Finding meters that display down to 3 digits before the decimal is necessary for the output current and there seems to be limited choices at this time. (accounting for the smaller size meters)
You will need to add:
A filtered supply ~ 5 - 12V DC for the meter display. In my case removing the 6EU7 tube from the Bogan saved about as much power as was required. The 6EU7 was the preamp used with a phono. The 6.3V AC filament supply is good for this.
A filtered negative bias supply. Use a full wave or bridge rectifier and maybe a voltage doubler on the existing bias supply. It needs to be adjustable from ~3V to -45 or -50V somewhat independent on each side (tube 1 & 2)
Variable control of the screen supply. There is little current needed. 1 control.
I kept my tube rectifier and added a filament on/off switch. This allows the filaments of the tubes being tested to warm prior to turning the rectifier filament on. Watching the display through warm-up allows for a quick shutdown if trouble exists. The tube rectifier protects the power trans better than a solid state rect. But, more plate voltage would be available using sand (solid state).
Tone controls can be replaced with the new controls required for testing. (no need to drill)
I had installed test ports on the Bogan. They are handy but redundant and were used prior to building the meter box.
The Bogan was built to supply 35 watts output from the pair of 7868 tubes. This was really putting the squeeze on them (She won't take much more of this Captain.). The schematic spec. was lower but testing reveled that about 410V on the screen would get you that 35W and that is where it was when found. I would recommend not exceeding the values in the RCA manual. Dropping the screen and raising the negative bias slightly will not make a noticeable change in sound but will save your expensive toobes. With this tester you can listen to the results and make changes accordingly. Don't forget - this is the tester. Anything you decide will have to be applied to the actual amp in which tubes are to be used.
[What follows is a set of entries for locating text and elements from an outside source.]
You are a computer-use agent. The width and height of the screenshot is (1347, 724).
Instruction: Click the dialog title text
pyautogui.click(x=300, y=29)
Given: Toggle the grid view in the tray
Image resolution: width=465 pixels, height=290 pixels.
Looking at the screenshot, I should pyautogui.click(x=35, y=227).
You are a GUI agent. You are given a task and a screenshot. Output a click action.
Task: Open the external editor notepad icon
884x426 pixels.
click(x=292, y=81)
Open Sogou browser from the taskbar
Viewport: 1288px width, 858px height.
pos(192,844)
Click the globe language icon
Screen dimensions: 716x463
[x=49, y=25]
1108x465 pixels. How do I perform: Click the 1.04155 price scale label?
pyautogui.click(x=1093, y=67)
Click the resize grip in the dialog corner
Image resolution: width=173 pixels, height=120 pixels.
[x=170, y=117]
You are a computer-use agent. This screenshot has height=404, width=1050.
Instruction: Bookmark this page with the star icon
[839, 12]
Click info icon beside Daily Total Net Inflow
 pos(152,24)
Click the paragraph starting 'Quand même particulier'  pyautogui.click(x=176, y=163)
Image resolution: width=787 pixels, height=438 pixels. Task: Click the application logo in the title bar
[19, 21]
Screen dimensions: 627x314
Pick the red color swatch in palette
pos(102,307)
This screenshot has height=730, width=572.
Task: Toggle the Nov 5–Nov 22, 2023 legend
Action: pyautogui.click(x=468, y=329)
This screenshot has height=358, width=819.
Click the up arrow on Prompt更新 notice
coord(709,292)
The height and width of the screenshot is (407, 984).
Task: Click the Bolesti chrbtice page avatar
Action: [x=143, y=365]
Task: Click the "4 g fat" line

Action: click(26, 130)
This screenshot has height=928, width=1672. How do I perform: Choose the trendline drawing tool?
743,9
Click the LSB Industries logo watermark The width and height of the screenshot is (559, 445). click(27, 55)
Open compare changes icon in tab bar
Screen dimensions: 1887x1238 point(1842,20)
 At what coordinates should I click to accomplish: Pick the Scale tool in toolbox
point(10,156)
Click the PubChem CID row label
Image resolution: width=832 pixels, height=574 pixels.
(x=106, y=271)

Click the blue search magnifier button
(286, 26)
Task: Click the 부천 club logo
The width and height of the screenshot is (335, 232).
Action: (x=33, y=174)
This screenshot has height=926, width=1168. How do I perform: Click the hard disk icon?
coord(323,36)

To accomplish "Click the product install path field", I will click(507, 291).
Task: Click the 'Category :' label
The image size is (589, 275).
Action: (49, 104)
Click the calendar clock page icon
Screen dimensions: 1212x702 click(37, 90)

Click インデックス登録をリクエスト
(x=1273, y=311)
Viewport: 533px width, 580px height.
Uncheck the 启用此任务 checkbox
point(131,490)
AND - - should I mention that you need to know the values used in the actual device (amp) prior to setting up this tester. It is easier to adapt a 6L6GC amp to this function than a 6L6G amp. Higher B+ will already be available as well as screen and negative bias.
Will your average mutual conductance or emissions tester match tubes used in high level audio outputs? No. This includes the ever popular TV7.
Will your average mutual conductance or emissions tester test tubes for quality/performance in high level, real world applications? No.
Will your average mutual conductance or emissions tester test small signal tubes. Yes
Will a cheap tube tester perform any useful test? Yes, if the shorts tester is working properly.
Can you build a reliable tester? Yes
You can also set up your receiver/amp to test its own tubes using a VOM and a handful of parts but this is risky if you ever encounter a tube with a high impedance short (not found by a shorts tester). A runaway tube can take out an output transformer before you get your meter on the right pins. (don't ignore that hum in the output. One side of the PP outputs may be conducting a lot of DC through the primary winding).
I tested the previously mentioned 7868. Along side of another 7868 it was doing 8mA when the other tube was near full power. I began turning down the - bias (becoming more +), still 8mA. Eventually I hit a bias point that the output began to rise. Without adjusting the bias further it continued to rise - quickly. I did not wait to see how far it would go. And it hit the trash can a bit later. Remember, the DJ 707 said it was OK. I did not have an adaptor to sub it into an octal socket on the Hickok 533, but I suspect, passing the shorts test, a failure would not have been indicated, though I do not know what the GM would have been. The 533 also has a relatively low plate voltage.
There are a lot of testers not covered here. There are a lot of tubes not covered here. I have included a few of the modifications to the Bogan amp I used since the one you use will probably be different. If you have any questions, you can post them below.
I think that this will always be a work in progress.